When Yahoo decided to invest $1 billion to acquire 40 percent of a then up-and-coming Chinese ecommerce company in August 2005, the US company had the luxury of soaring revenues in its core business. Jerry Yang, the company’s founder who was still CEO at the time, was coming off a year in which Yahoo more than doubled its revenue from $1.63 billion to $3.57 billion, and was two-thirds of the way through a year in which those revenues would grow by another 47 percent to $5.25 billion. In other words, the company could afford to look externally for longer term growth opportunities because it had its own financial house in order. Similarly, when Microsoft invested $240 million for 1.6 percent of Facebook in 2007, Steve Ballmer's company was was literally on top of the technology world.
Marissa Mayer’s Yahoo of today?

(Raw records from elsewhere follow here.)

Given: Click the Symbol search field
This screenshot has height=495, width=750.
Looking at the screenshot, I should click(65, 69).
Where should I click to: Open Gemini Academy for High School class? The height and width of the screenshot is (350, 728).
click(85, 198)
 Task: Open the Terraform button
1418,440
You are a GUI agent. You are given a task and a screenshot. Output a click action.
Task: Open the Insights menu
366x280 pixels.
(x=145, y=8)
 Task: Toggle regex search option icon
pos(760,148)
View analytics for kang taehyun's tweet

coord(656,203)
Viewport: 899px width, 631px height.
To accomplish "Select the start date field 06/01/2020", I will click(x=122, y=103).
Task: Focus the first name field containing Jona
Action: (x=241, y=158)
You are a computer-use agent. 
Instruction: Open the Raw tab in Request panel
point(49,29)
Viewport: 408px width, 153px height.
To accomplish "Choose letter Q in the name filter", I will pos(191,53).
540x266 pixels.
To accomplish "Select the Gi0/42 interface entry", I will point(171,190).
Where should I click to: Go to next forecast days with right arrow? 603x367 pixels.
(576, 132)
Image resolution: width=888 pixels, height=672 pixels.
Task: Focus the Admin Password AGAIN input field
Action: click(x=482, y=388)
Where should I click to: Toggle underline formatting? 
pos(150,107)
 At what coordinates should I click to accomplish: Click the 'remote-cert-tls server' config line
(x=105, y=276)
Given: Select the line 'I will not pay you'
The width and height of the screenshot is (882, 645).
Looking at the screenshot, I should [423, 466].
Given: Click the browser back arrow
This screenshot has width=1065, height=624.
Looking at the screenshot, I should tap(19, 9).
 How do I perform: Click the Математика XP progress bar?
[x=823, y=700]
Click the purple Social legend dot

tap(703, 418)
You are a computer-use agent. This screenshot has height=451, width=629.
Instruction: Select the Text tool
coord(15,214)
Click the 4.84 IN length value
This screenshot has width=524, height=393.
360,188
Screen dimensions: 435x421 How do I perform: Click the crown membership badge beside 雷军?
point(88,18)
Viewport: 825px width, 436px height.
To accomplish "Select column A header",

Not so much.
To be fair, the Yahoo Mayer inherited two years ago was dysfunctional, to put it kindly. And she’s done more than many thought possible to boost morale and convince outside observers that a turnaround might at least be possible. But the one thing Mayer hasn’t done is generate any sort of meaningful revenue growth. And judging by the recent rise in activist shareholder challenges, her grace period has all but run out.
Yahoo, with its $40.8 billion market cap, isn’t that much more valuable than Snapchat. As of June 30, it had a total of $1.1 billion in cash and cash equivalents and another $3 billion in other “current assets” on its balance sheet. The company recently took in an additional $9 billion through the sale of a portion of its holding in Alibaba, but has promised to return at least half of that sum to shareholders. (It’s also lost the very life raft that has been keeping its otherwise unattractive stock afloat.) That leaves Yahoo with, at best, $8.6 billion in cash and current assets to play with.
That’s not exactly a ton of cash that it can afford to be spending real money on non-revenue generating investments. Then again, ValleyWag reports that Yahoo, like Kleiner could be investing just $20 million in this Snapchat round, despite being the lead investor, in which case, what's the point? Adding insult to injury, activists like Starboard Value’s Jeff Smith are insisting that Yahoo stop making acquisitions, find ways to cut costs, return more capital to shareholders, and merge with an equally dysfunctional AOL.
Put simply, Wall Street will have Mayer’s head if she goes through with this Snapchat deal. And if she somehow gets out unscathed, she might want to have her head examined for even considering it.
Mayer should also consider that Facebook and Google, both of which were rumored to be bidding to acquire Snapchat last year at valuations closer to the $3 billion to $4 billion level, are much better positioned financially to complete for this deal but appear absent from the syndicate. They say if you look around the table and you can't identify the fool, you're it. Investing in Snapchat at a $10 billion valuation may or may not prove to be foolish. But for Yahoo, which whether Mayer likes it or not remains a struggling Internet portal with pissed off shareholders, that's the only way this ends.